Fortunately, the ingredients in foods are required on nutrition labels. They are listed in descending order based on weight. However, some of the ingredients that are disclosed on the ingredient list are disguised with unfamiliar names. But we can figure out some of them.
For example, sugars can be listed individually by several different names. Any word that ends in “-ose” is a sugar, such as sucrose, dextrose, fructose, maltose or glucose. Multidextran is also a sugar. You are probably aware of the common sugars like molasses, brown sugar, cane juice, maple syrup or honey. There is a fairly extensive list at the end of this essay if you are interested in other names for sugar. If you see several sugars listed on an ingredient label there is lots of hidden sugar in the food. Food manufacturers are tricky, aren’t they?

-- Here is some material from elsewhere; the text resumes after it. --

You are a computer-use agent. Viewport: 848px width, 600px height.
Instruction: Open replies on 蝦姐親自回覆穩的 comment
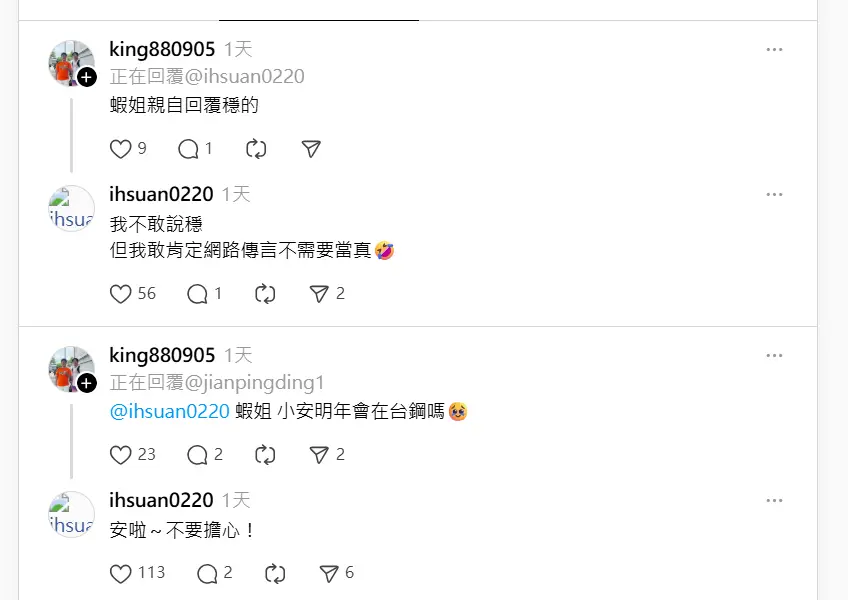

Fats and oils are called monoglycerides or diglycerides. You probably recognized triglycerides as a fat that is measured when we have blood drawn. Lecithin is a fat made from soybeans. When you see these words you know there is added fat even if the front of the package says “No Fat”. Interesting.
Dairy products are concealed in foods as whey, casein and lactose.
What’s the bottom line? The best choice may be to find foods with no oils or animal products and few additives. Foods that are overrefined and overprocessed are best avoided. If you cannot pronounce an ingredient or have never heard of it, you might want to put it on the shelf. (That’s good advice). I hope this helps, but, as always, it is up to you to…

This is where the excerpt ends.